EXCERPT
= = = = = = =

When I did my Prism 2 course last year I already had Normoxic Trimix and Tech Cave, and it was still the hardest course I ever took.
 
A wise old instructor once told me: "you should switch to a rebreather when your level of diving requires that level of technology and extended bottom times." It makes sense, so that's the gauge I'm going with personally.

I concur. Rebreathers are expensive to buy and operate plus have a significant hassle factor. I am not denigrating the tool because rebreathers definitely serve a purpose. You just have to make sure that their advantages outweigh their disadvantages for the diving you want to do.

You also have to remember that all rebreather diving is not the same. You might want to eliminate bubbles and extend NDL time to a max of 100' to photograph critters. That’s not the same problem as exploring wrecks deeper than 300'.
 
You also have to remember that all rebreather diving is not the same. You might want to eliminate bubbles and extend NDL time to a max of 100' to photograph critters. That’s not the same problem as exploring wrecks deeper than 300'.

Exactly. Just because I dive an explorer, doesn't mean I'm ready for a prism 2.
 
Someone should do a video...a docu-drama, of a poorly skilled OW diver, in search of the "Magic Carpet Ride"...the Rebreather that would allow him to do the 100 foot deep dives that he get's embarrassed on now, due to 5 minute bottom times before he get's low on air.

Aside from the lure of the Magic Carpet Ride, the video should showcase the difficulty/low liklihood, of the poorly skilled diver to experience a catastrophic malfunction with open circuit, or the issues involved if he fails to monitor his Open circuit system....and then contrast this, with the far more likely catastrophic malfunctions he might expereince with a rebreather, and the potential for this poorly skilled diver to fail to properly monitor the closed or semi closed system.
 
What does the community consider the minimum level of training and experience before a diver should consider getting trained on a rebreather.

You can do it as soon as you're ready to accept that if you screw up, you will have a quiet silent death and never know what happened.

= = = = = = =

DATA FOR REVIEW
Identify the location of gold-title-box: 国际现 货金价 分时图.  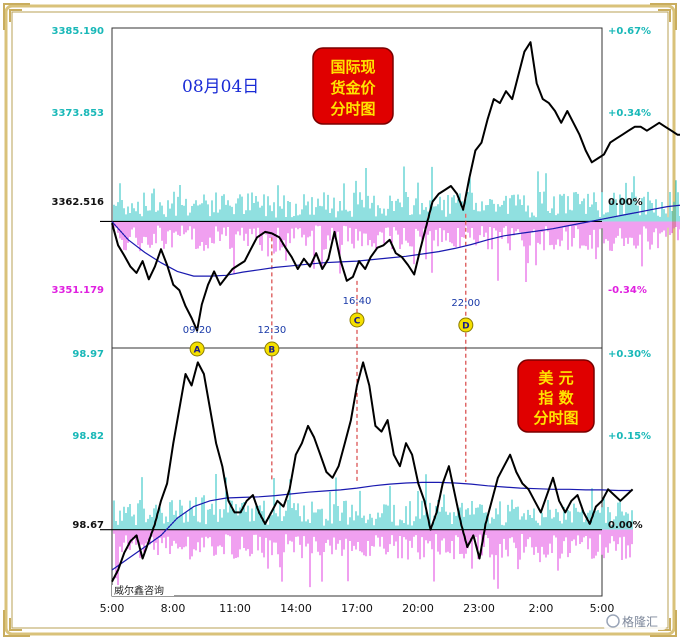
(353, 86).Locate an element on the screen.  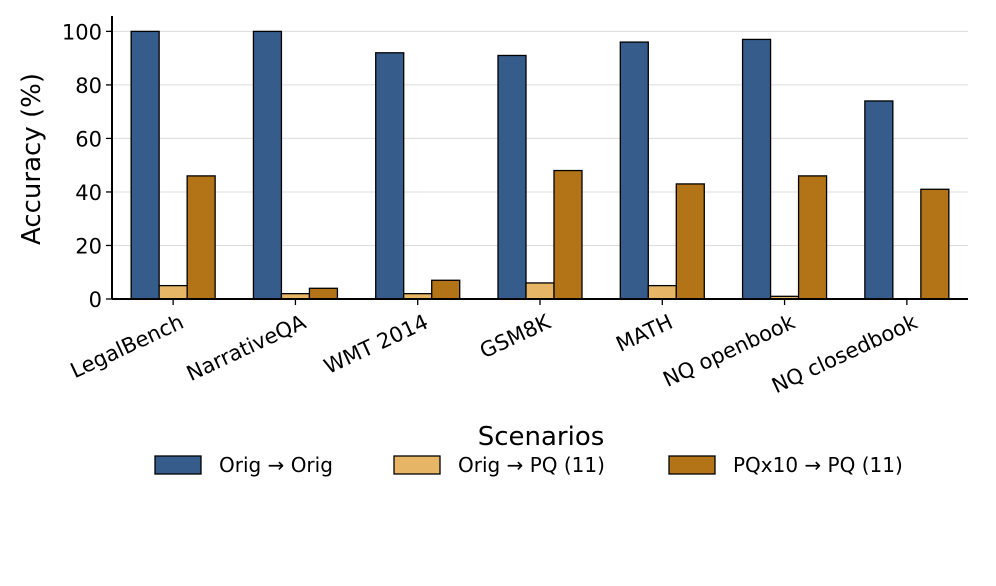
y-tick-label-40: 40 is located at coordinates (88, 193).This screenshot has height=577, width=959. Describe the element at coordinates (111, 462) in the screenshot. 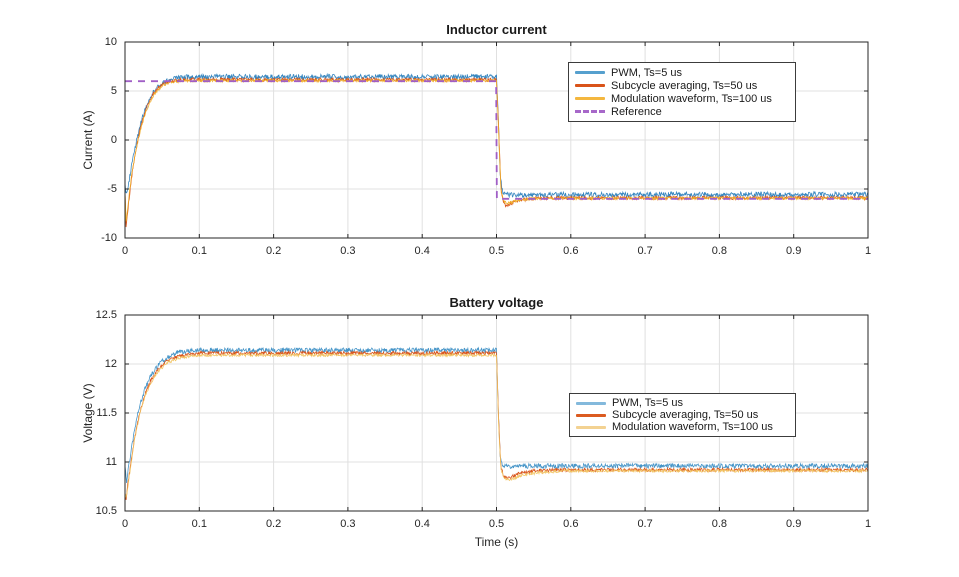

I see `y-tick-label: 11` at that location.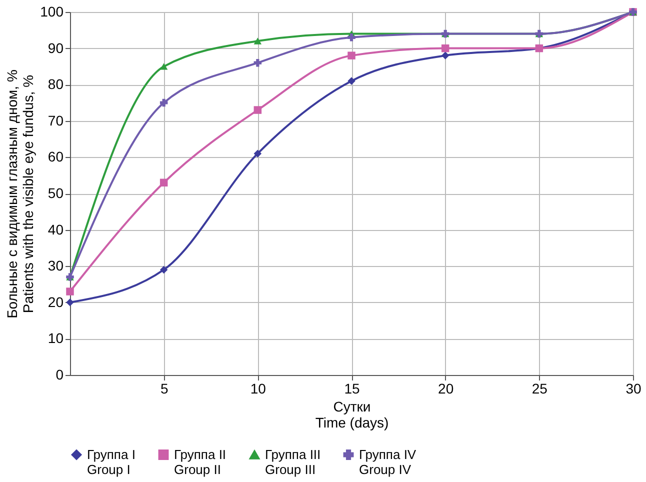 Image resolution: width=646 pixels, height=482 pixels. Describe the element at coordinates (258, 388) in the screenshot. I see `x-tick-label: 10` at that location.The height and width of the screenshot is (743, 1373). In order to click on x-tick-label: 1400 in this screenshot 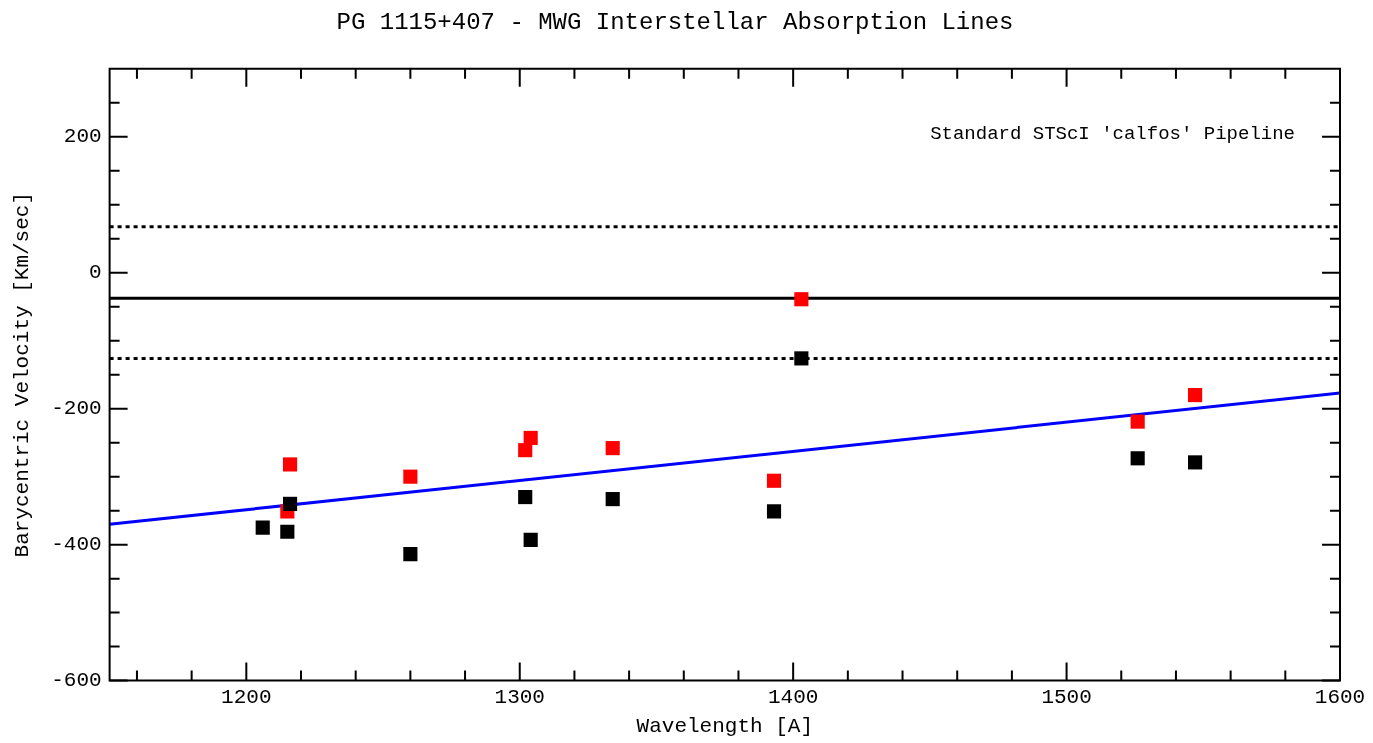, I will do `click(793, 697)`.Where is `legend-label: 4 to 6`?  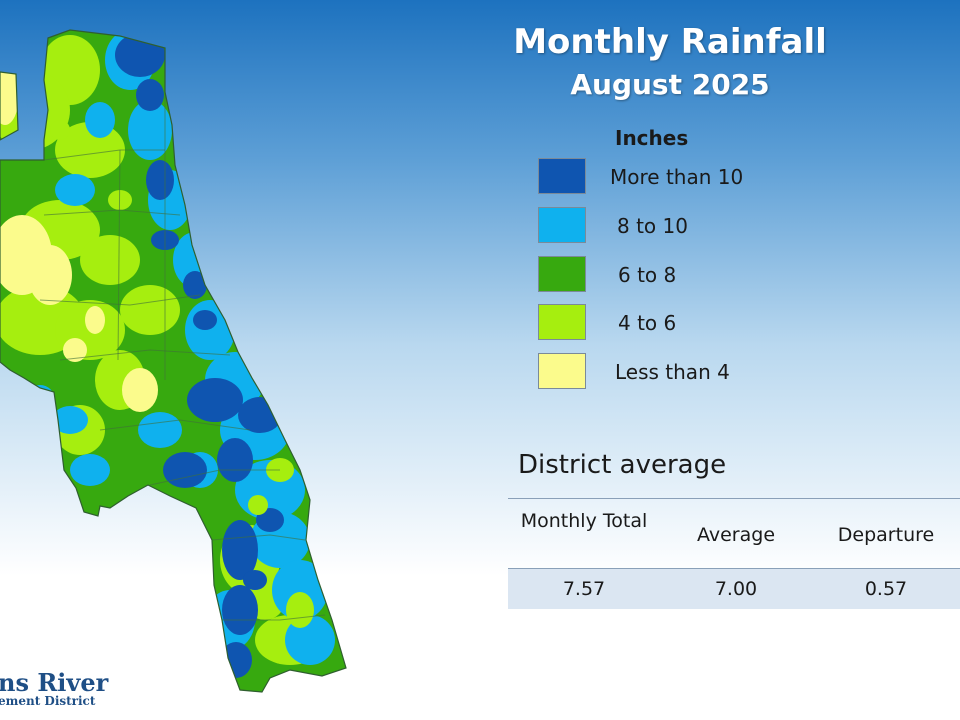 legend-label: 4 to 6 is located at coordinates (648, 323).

= = = = = = =

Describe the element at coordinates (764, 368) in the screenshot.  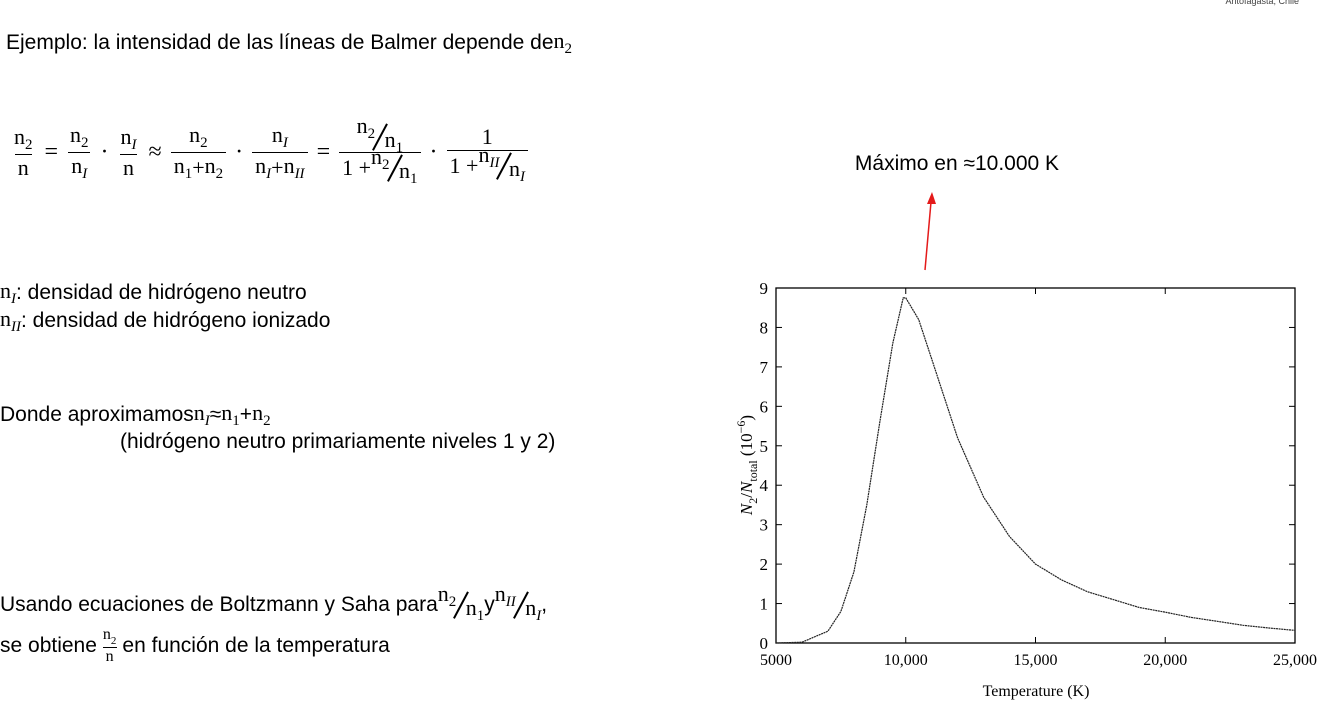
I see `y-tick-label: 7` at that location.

= = = = = = =

WHAT TO DO
1) In the rebreather discussion, which two certifications did the writer already hold when taking the Prism 2 course?
2) Please write a continuation of the rebreather discussion above, starting after its final post.

ANSWER SET
1) Normoxic Trimix and Tech Cave.

2)
And you only get one chance.
 
Don't be so dramatic.
My explorer has a bov, I also carry an external bailout. ( 40 cu ft).
If the unit screws up, I bailout and ascend.
 
I don't dive a rebreather, but even I have brains enough to see two things...
1. There is more uses for rebreathers than deep, trimix dives in challenging overhead enviroments.
2. If you're in a place where rebreather is a REAL option, you probably would want deco training as well

Why? Photography and videography for one could have huge benefit of no bubbles, even if you're not going very deep and this is very doable on nitrox rebreathers rather than trimix rebreathers.
Before you get to this being a real option though, you'll have enough experience to be running into NDL limits on a single air AL80 and you'll have good enough bouyancy (or enough experience lying on the reef) to warant having a go at a "new type" of diving. You'll also be in a place where spending an assload on money on equipment and training is "worth it"...

Yeah, sure, theres the occasional douche, but experience wont change you being a douche anyways...
 
the full trimix is BS, the training for mix on OC or CCR is the same as far as the math goes, and a lot of people switch to CCR because the cost of doing the full gamut of mix training on OC almost pays for a used rebreather, and if you're diving mix regularly, say 5-10 dives/year to 100m, then you can easily justify the cost of a CCR.

I would say rescue is a must, AOW is a bs cert and should be mixed back into OW like it was to begin with, that won't happen but that's my opinion, granted I don't actually have AOW either, went Nitrox Diver, Rescue, Technical Cave, but you should really have rescue, obviously have to have some sort of nitrox training for most of them, the Hollis SCR is the exception. That little SCR is actually pretty brilliant and the Poseidon Mk7 is pretty nice for recreational diving as well.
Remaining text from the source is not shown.